El gran poeta, aunque pobre, parece estar relativamente contento, a pesar de su indigencia, a pesar de los dolores en la pierna, de los que se queja, tanto que los médicos una vez se la querían cortar; alaba en mi presencia sus coloreadas flores, sus pájaros, cuyos polluelos le deparan todo tipo de alegrías paternas, su vista, pues por encima de algunos tejados se ven media docena de plátanos, la población de su suburbio, que al terminar su trabajo entona canciones tan ingenuas y conmovedoras, y a su mujer, que lo cuida tan fielmente. Me lo repite varias veces, como si quisiera que me lo grabara bien, y a la vez, como una especie de explicación preventiva y de excusa: ‘Tengo una persona que me cuida muy bien’.

Mientras estábamos hablando, reclinados sobre la ventana, llegó ella, una mujer menuda, algo vieja, rechoncha, con cabello negro rizado; sin inmutarse mucho por mi presencia, se puso a hacer conservas de grosella. En esta ocupación sólo se interrumpió una vez, tras muchas súplicas, para abrir el armario y darle al poeta un pañuelo, urgentemente necesario. En verdad su relación con Verlaine es más bien la de una gobernanta y, por decirlo de algún modo, mantenida: una relación como la que se suele dar entre un antiguo estudiante, que no se ha hecho más maduro, y su antigua grisette. Ambos se necesitan más por sus defectos que por sus virtudes.

Madame sin duda vigila también los asuntos financieros, pues Verlaine, al presentarme, le dijo que yo era el apoderado de una gran revista y traía conmigo una oportunidad de dinero. Pero precisamente por este cuidado materno, por esta superioridad externa, resulta tan melancólico el contraste entre la rechoncha y vulgar cocinera y el poeta de las Fetes galantes. Ariel y Calibán, según su esencia interna, no eran muy diferentes; aquí Ariel tiene que obedecer a Calibán, y Calibán por su dirección incluso hace un servicio a Ariel. ¿De qué puede hablar el Pobre Lélian (el nombre de Velaine en Los poetas malditos), con un Gaspard Hauser, el Verlaine de Sabiduría y amor con esta persona rechoncha y prosaica?

Desde esa relación pueden explicarse muchas cosas en el tono de las últimas obras de Verlaine, en su producción convertida más o menos en un trabajo retribuido.
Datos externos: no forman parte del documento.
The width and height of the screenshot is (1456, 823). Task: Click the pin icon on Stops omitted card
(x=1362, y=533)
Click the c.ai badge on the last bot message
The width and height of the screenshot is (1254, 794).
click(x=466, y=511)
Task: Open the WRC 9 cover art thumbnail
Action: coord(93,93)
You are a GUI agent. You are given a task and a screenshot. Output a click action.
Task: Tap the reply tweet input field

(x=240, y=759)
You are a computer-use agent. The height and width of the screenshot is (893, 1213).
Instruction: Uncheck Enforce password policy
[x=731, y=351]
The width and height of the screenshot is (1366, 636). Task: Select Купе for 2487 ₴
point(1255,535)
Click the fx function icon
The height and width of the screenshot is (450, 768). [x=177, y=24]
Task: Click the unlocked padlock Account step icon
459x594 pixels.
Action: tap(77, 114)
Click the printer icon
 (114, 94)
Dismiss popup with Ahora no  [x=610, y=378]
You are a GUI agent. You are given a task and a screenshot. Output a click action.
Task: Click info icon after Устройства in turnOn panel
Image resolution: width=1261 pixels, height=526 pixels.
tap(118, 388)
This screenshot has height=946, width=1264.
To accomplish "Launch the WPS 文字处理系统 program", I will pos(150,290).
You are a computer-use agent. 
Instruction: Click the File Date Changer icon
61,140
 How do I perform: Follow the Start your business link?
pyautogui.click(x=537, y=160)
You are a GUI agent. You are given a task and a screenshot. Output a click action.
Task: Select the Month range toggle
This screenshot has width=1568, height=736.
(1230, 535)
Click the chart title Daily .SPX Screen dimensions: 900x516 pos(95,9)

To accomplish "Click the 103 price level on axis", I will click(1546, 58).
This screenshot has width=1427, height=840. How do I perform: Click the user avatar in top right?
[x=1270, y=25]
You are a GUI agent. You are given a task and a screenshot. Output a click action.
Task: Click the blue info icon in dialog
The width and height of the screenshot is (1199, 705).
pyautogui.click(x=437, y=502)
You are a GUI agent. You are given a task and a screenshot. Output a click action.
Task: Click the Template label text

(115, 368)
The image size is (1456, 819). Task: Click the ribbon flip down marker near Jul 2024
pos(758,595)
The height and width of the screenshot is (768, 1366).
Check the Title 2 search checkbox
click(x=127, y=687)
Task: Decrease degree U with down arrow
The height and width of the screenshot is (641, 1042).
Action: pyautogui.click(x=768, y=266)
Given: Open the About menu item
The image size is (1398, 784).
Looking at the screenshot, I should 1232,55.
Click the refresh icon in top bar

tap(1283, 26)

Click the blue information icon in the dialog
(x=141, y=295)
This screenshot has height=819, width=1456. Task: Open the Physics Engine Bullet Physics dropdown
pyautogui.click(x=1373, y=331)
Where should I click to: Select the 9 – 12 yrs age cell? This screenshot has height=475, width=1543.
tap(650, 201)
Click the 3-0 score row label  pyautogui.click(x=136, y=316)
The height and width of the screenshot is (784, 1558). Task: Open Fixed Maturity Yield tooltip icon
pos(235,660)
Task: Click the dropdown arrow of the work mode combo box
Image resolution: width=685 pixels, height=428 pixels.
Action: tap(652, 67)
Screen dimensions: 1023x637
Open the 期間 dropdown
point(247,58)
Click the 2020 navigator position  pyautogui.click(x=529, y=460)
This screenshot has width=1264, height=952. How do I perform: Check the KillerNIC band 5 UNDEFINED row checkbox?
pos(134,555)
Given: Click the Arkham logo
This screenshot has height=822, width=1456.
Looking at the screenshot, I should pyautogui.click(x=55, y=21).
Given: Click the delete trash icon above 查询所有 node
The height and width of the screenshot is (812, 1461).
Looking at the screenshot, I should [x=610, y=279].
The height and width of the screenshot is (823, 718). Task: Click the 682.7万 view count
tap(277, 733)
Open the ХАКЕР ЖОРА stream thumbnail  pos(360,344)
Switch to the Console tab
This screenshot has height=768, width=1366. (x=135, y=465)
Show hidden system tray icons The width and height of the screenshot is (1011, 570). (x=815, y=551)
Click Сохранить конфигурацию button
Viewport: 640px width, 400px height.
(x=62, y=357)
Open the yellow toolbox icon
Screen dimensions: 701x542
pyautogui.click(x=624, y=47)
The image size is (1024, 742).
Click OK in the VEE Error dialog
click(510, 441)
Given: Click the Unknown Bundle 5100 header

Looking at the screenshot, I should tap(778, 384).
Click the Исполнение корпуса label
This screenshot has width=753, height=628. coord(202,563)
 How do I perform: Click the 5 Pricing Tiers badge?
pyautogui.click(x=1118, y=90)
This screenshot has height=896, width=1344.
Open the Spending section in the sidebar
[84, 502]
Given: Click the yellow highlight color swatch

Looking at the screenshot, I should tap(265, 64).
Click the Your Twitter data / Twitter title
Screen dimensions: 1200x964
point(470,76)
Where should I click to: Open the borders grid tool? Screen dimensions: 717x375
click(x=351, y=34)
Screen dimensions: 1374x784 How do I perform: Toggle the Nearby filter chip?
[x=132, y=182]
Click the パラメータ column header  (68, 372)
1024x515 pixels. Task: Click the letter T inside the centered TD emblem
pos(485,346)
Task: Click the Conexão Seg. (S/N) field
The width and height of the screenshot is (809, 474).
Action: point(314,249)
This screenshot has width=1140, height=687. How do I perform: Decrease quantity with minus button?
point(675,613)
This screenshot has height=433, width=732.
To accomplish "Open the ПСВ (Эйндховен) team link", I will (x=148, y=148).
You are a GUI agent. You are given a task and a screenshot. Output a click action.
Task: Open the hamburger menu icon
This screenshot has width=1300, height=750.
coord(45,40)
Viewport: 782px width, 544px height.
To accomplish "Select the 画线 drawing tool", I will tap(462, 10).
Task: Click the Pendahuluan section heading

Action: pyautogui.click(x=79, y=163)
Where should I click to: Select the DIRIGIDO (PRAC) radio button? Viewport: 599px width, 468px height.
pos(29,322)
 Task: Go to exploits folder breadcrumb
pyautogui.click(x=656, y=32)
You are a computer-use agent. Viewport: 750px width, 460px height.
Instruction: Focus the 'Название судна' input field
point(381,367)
En casa no parece tonificado para escribir poesías; me enseña una fotografía, que lo muestra sentado en un café con la frase: ‘aquí estoy en mi gabinete de trabajo’. A veces lo que él habla tiene un tono afligido, como cuando dice de su Gaspard Hauser: ‘Sí, condenso ahí dentro mucho de mi vida’.

Al mencionar a Arthur Rimbaud asoma espontáneamente una nerviosa pasión en sus ojos...pero luego habla sobre él con gran sosiego: ‘Ha ejercido una gran influencia sobre mí. Me ha hecho mucho bien y mucho mal. Nosotros somos partes hermanadas; se han dicho por ahí cosas absurdas, brutales, sobre nosotros...”.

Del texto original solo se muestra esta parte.